▶ [WHAT IS REQUIRED] Would you restate all the data that follows, word for word?

▶ [GIVEN RECORDS]
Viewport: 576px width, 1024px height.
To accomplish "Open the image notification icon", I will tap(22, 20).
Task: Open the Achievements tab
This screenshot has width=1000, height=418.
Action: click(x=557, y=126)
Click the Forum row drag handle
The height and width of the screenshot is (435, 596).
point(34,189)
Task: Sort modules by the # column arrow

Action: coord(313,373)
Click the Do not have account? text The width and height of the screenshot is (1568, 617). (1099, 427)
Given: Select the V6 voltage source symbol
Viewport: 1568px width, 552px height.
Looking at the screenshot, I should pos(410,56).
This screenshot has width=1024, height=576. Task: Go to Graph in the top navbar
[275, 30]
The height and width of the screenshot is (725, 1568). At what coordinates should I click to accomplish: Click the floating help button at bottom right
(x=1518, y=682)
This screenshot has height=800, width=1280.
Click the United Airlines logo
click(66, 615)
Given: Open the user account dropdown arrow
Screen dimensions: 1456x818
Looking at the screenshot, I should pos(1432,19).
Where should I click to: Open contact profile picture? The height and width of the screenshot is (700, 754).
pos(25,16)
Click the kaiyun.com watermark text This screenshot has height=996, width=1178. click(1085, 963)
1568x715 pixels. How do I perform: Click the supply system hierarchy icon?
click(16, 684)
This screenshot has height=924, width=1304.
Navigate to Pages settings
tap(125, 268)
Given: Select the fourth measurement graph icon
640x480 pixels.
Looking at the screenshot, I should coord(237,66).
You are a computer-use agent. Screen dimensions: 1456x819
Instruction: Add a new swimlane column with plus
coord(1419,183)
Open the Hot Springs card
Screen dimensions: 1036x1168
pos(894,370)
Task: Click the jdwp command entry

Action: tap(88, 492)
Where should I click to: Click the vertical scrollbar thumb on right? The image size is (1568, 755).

▶ [OUTPUT FOR THIS EXERCISE]
Viewport: 576px width, 1024px height.
To accomplish "Open the image notification icon", I will tap(22, 20).
Task: Open the Achievements tab
This screenshot has width=1000, height=418.
Action: click(x=557, y=126)
Click the Forum row drag handle
The height and width of the screenshot is (435, 596).
point(34,189)
Task: Sort modules by the # column arrow

Action: coord(313,373)
Click the Do not have account? text The width and height of the screenshot is (1568, 617). (1099, 427)
Given: Select the V6 voltage source symbol
Viewport: 1568px width, 552px height.
Looking at the screenshot, I should pos(410,56).
This screenshot has width=1024, height=576. Task: Go to Graph in the top navbar
[275, 30]
The height and width of the screenshot is (725, 1568). At what coordinates should I click to accomplish: Click the floating help button at bottom right
(x=1518, y=682)
This screenshot has height=800, width=1280.
Click the United Airlines logo
click(66, 615)
Given: Open the user account dropdown arrow
Screen dimensions: 1456x818
Looking at the screenshot, I should pos(1432,19).
Where should I click to: Open contact profile picture? The height and width of the screenshot is (700, 754).
pos(25,16)
Click the kaiyun.com watermark text This screenshot has height=996, width=1178. click(1085, 963)
1568x715 pixels. How do I perform: Click the supply system hierarchy icon?
click(16, 684)
This screenshot has height=924, width=1304.
Navigate to Pages settings
tap(125, 268)
Given: Select the fourth measurement graph icon
640x480 pixels.
Looking at the screenshot, I should coord(237,66).
You are a computer-use agent. Screen dimensions: 1456x819
Instruction: Add a new swimlane column with plus
coord(1419,183)
Open the Hot Springs card
Screen dimensions: 1036x1168
pos(894,370)
Task: Click the jdwp command entry

Action: tap(88, 492)
Where should I click to: Click the vertical scrollbar thumb on right? The image size is (1568, 755).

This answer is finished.